A Cyclen‐Based Tetraphosphinate Chelator for the Preparation of Radiolabeled Tetrameric Bioconjugates

The cyclen‐based tetraphosphinate chelator 1,4,7,10‐tetraazacyclododecane‐1,4,7,10‐tetrakis[methylene(2‐carboxyethyl)phosphinic acid] (DOTPI) comprises four additional carboxylic acid moieties for bioconjugation. The thermodynamic stability constants (log K ML ) of metal complexes, as determined by potentiometry, were 23.11 for Cu II , 20.0 for Lu III , 19.6 for Y III , and 21.0 for Gd III . DOTPI was functionalized with four cyclo(Arg‐Gly‐Asp‐ D ‐Phe‐Lys) (RGD) peptides through polyethylene glycol (PEG 4 ) linkers.

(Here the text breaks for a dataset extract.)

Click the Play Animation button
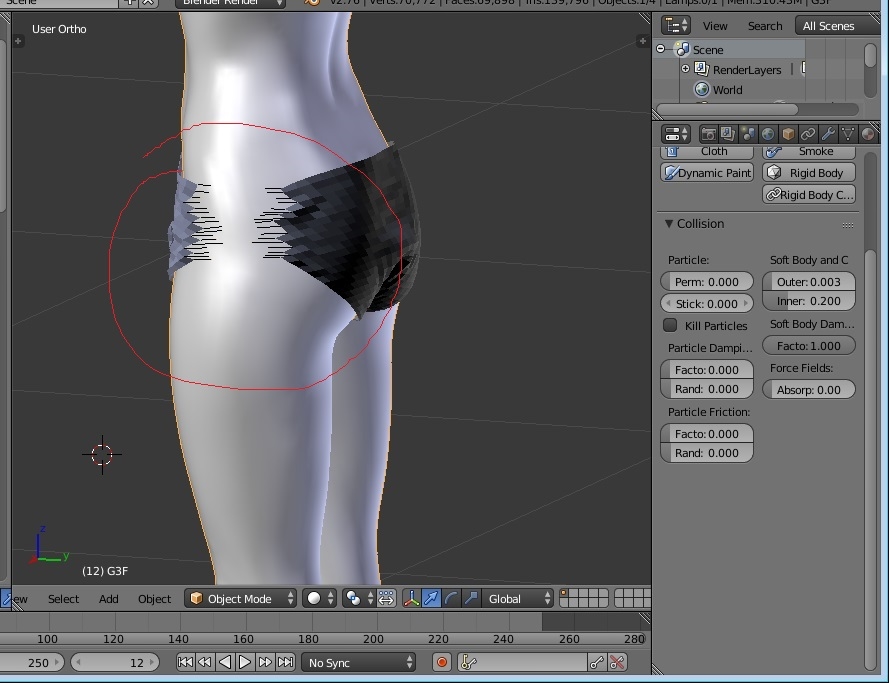The image size is (889, 683). click(x=245, y=662)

The resulting tetrameric conjugate DOTPI(RGD) 4 was radiolabeled with 177 Lu and 64 Cu and showed improved labeling efficiency compared with 1,4,7,10‐tetraazacyclododecane‐1,4,7,10‐tetraacetic acid (DOTA). The labeled compounds were fully stable in transchelation challenges against trisodium diethylenetriaminepentaacetate (DTPA) and disodium ethylenediaminetetraacetic acid (ETDA), in phosphate buffered saline (PBS), and human plasma. Integrin α v β 3 affinities of the non‐radioactive Lu III and Cu II complexes of DOTPI(RGD) 4 were 18 times higher (both IC 50 about 70 picomolar) than that of the c(RGDfK) peptide (IC 50 =1.3 nanomolar). Facile access to tetrameric conjugates and the possibility of radiolabeling with therapeutic and diagnostic radionuclides render DOTPI suitable for application in peptide receptor radionuclide imaging (PRRI) and therapy (PRRT).